Incluso el fiscal comentó que Aguirre había trabajado para "Hermoso" y "Meeting" en donde sus conceptos eran de un empleado no leal y que sembraba dudas en su proceder. Que incluso en una ocasión le habían baleado el camión en la ruta 3 en jurisdicción de Trelew y que nunca se supo las circunstancias.
Además, Iturrioz explicó que con la llegada de Aguirre a "Patagonia Aves" se incorporó la venta de cortes cárnicos que antes no se vendían y con los que era imposible competir.

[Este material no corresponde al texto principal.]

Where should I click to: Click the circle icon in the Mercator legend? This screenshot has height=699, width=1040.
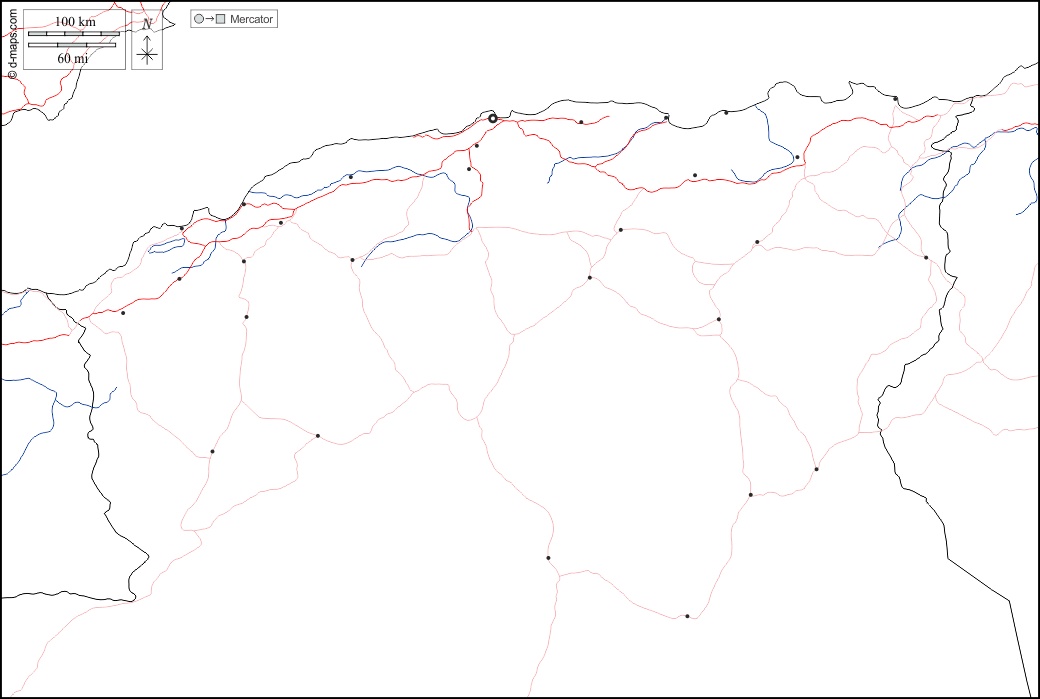coord(199,19)
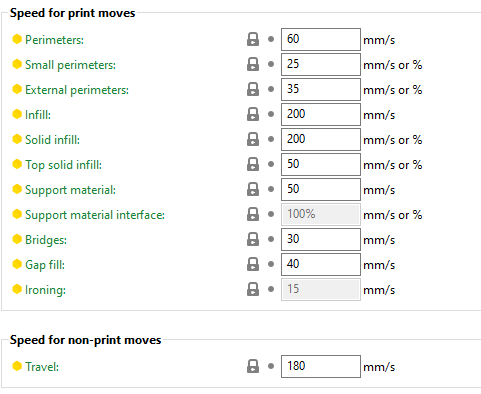Click the reset dot beside Support material
The width and height of the screenshot is (481, 394).
(271, 189)
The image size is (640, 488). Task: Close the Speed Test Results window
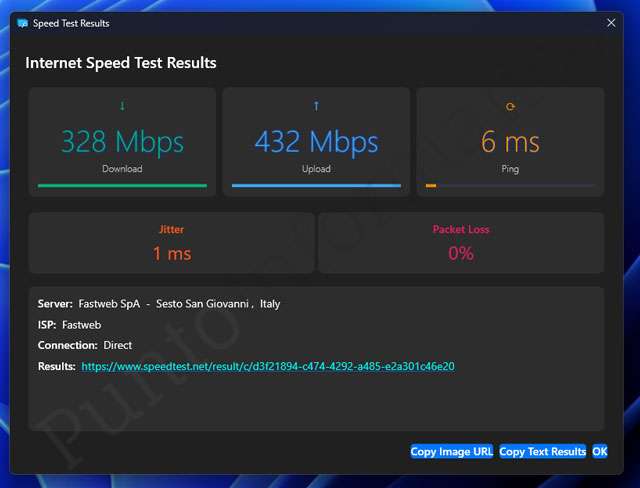coord(611,22)
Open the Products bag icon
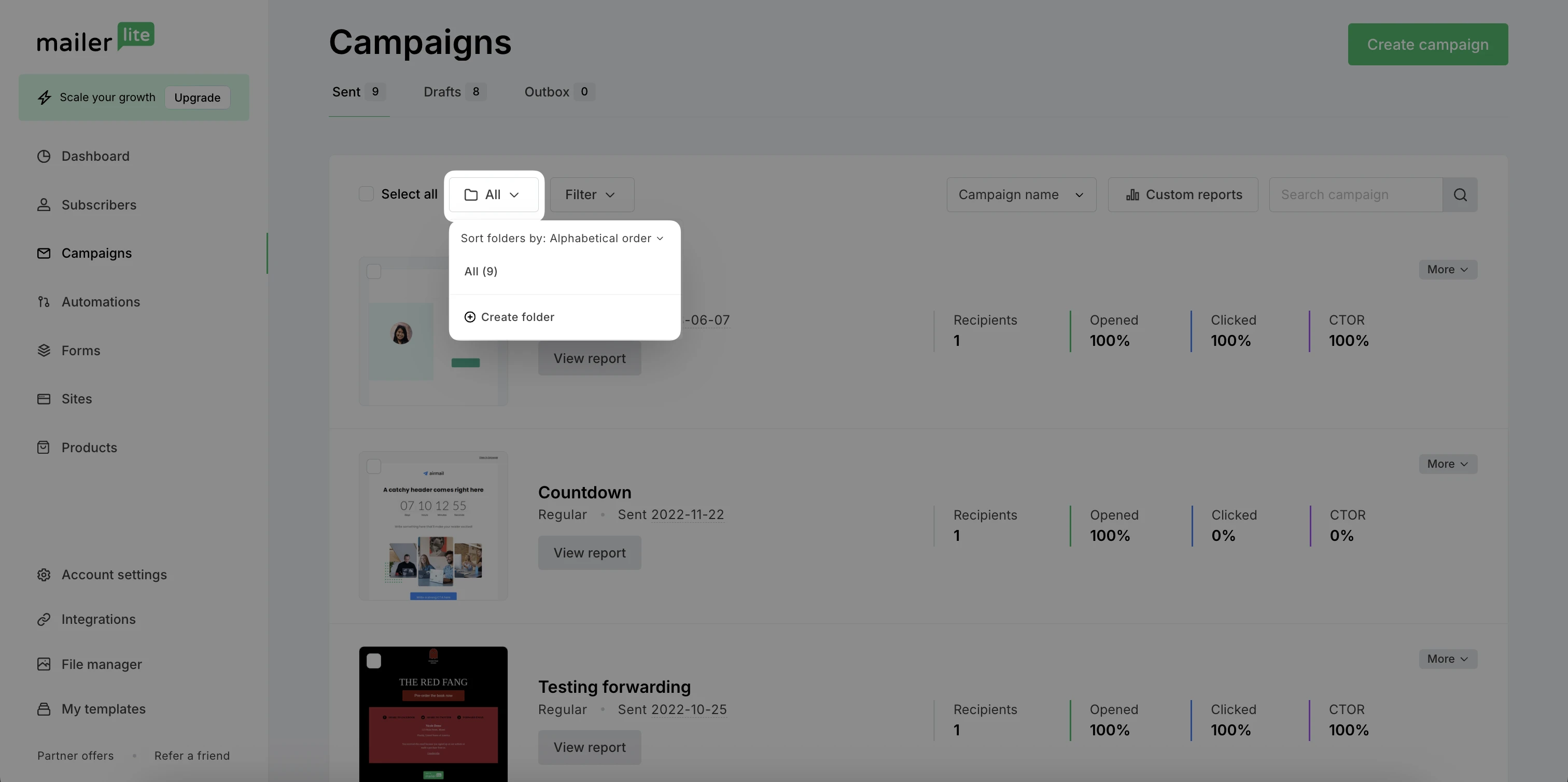The image size is (1568, 782). 44,448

Según el fiscal, Jurado había denunciado esta situación y antes de fin de año las autoridades de control habían secuestrado mercadería del camión de Aguirre.

"SICARIATO"
El fiscal Iturrioz dijo que él cree en "las causalidades y no en las casualidades" y que el hecho es grave, que es de carácter "sicariato" en el que hay un concierto de voluntades y que dos hombres aún no identificados matan a la víctima en muy poco tiempo y huyen sin llevarse nada.

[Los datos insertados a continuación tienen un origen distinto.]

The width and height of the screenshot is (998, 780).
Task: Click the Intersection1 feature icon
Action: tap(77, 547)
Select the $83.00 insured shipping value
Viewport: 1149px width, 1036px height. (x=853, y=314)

Incluso hizo alusión a un "caso que se asemeja" ocurrido en Puerto Madryn en el que uno de los imputados de conformar una banda de cuatreros que robaba, faenaba ganado y lo comercializaba en carnicerías de la ciudad balnearia, fue asesinado por un sicario cuando cumplía prisión domiciliaria.
La Fiscalía pidió la prisión preventiva por peligros procesales de fuga y entorpecimiento.

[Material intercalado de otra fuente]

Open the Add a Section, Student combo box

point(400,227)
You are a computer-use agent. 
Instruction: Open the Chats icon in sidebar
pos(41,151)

La defensora Cristina Sadino no objetó la plataforma fáctica pero sí la calificación jurídica ya que a su entender debía comprender solo el agravante del arma de fuego y no el del concurso de más de dos personas. Se opuso al dictado de la prisión preventiva, sin desconocer la gravedad del hecho, ya que entendía qe el descargo de su pupilo fue "sumamente claro" (ver recuadro).
Para solicitar su libertad, argumentó que Aguirre no tenía antecedentes penales, cuenta con arraigo y es padre de tres chicos.
Finalmente, Caperochipi le acercó al juez penal las imágenes de las cámaras de seguridad del Centro de Monitoreo y domiciliarias en la que -según la fiscalía- se observa a un hombre con una contextura física similar a la de Aguirre bajar del auto y luego conducir el Bora sin patente delantera. Pidieron que se le secuestre la ropa y se realice la apertura de cuatro teléfonos celulares.
El juez dijo que el descargo del imputado en esta instancia no alcanzaba para destruir los indicios que aportó la Fiscalía, por lo que ante la gravedad del hecho, el modo de ejecución del mismo, la nocturnidad, los peligros procesales de fuga y entorpecimiento y en busca del equilibrio entre los derechos del imputado y los familiares de la víctima, le dictó tres meses de prisión preventiva para cautelar el proceso de un hecho "complejo" al que le otorgó seis meses de plazo para investigarse.